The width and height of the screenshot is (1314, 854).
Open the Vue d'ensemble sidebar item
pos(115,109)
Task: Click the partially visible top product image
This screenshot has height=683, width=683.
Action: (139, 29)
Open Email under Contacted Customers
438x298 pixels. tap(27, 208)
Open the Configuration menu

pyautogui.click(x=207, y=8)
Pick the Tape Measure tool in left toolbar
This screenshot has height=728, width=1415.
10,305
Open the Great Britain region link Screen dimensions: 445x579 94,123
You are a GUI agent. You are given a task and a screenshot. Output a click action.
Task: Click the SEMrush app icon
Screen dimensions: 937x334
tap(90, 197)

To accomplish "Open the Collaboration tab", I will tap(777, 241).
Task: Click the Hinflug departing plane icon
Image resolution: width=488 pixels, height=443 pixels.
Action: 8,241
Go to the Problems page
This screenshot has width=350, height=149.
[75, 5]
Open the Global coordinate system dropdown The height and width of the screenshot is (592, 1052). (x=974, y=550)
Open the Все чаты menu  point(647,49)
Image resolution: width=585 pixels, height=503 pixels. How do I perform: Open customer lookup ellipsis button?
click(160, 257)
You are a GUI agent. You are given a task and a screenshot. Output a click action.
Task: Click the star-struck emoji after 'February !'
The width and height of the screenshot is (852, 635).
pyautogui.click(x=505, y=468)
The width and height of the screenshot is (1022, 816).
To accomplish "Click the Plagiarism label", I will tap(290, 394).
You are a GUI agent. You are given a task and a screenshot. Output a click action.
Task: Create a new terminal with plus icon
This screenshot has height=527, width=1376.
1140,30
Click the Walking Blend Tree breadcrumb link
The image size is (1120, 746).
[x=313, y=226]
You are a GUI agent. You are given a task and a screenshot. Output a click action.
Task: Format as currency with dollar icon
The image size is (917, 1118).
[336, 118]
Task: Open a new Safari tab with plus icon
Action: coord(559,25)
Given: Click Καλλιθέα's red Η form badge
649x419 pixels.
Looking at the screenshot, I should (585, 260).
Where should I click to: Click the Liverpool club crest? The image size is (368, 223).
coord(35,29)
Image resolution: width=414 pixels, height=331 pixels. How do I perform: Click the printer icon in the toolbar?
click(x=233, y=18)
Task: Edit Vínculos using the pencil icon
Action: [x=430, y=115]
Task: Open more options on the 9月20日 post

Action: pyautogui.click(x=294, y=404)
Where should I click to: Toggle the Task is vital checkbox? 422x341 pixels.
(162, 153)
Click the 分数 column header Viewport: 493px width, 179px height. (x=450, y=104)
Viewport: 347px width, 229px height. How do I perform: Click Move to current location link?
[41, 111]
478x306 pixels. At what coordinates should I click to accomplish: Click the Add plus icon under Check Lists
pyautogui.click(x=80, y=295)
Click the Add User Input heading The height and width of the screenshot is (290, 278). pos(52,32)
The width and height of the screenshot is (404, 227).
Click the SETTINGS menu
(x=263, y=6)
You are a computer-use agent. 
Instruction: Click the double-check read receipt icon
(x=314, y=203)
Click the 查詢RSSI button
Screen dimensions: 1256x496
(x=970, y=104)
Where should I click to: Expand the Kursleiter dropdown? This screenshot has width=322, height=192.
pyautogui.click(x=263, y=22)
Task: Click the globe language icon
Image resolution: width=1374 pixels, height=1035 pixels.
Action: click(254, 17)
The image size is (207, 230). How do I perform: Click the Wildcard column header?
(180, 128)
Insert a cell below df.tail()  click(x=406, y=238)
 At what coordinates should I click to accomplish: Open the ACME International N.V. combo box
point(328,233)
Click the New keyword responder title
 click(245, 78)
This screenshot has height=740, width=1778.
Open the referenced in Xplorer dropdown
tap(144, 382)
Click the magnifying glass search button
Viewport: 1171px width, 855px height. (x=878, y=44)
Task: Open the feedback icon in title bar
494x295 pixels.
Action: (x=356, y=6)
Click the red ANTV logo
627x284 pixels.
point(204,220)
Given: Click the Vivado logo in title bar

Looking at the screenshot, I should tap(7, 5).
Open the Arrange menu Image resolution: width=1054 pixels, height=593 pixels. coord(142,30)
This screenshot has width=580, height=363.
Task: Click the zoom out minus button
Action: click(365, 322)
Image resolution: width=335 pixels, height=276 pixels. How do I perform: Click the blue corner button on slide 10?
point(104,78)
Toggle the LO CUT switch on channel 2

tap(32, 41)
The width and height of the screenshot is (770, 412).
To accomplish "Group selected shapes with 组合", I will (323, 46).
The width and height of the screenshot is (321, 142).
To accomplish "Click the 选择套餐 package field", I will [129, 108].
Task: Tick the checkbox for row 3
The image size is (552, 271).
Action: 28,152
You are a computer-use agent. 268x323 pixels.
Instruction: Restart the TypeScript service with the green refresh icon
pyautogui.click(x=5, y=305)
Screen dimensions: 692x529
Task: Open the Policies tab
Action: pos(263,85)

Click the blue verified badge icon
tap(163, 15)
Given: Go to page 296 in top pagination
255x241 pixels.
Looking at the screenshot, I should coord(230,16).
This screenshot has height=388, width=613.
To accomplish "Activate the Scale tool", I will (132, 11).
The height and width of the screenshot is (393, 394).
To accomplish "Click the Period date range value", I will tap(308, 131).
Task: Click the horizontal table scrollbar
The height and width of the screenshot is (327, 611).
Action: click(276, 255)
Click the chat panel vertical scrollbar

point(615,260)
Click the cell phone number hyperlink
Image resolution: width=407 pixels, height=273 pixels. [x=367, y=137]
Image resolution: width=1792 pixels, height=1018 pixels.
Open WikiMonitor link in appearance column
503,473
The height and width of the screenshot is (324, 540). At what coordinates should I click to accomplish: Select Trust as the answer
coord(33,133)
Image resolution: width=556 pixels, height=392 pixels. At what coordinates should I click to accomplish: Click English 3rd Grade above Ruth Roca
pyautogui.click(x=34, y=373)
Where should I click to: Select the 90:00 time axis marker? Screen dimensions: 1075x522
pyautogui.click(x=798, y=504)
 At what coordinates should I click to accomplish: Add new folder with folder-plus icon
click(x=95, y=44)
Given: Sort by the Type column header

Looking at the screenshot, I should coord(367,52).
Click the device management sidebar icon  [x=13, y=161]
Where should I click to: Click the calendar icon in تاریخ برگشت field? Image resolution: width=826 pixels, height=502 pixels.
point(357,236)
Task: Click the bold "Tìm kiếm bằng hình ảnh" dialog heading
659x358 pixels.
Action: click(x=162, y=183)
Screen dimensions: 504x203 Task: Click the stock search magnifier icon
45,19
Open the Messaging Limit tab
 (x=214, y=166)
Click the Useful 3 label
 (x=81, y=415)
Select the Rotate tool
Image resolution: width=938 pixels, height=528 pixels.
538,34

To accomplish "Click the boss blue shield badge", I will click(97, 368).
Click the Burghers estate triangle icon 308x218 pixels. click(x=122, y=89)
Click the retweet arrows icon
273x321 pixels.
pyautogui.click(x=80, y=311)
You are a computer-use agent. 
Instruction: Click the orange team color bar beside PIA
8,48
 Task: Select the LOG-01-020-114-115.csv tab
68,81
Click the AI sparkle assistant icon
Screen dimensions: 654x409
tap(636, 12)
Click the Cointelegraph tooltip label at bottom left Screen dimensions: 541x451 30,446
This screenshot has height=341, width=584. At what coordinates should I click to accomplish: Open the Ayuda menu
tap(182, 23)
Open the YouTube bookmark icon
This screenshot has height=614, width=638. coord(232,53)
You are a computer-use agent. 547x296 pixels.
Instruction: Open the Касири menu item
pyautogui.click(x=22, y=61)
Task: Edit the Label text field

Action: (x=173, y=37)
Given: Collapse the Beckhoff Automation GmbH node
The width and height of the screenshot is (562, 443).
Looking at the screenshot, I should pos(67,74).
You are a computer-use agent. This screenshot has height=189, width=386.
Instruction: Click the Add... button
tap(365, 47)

INSTRUCTIONS FOR THE TASK - In the material above, each line with the word "left" should be copied.

RESULT FOR THIS EXERCISE -
Pick the Tape Measure tool in left toolbar
Click the Cointelegraph tooltip label at bottom left Screen dimensions: 541x451 30,446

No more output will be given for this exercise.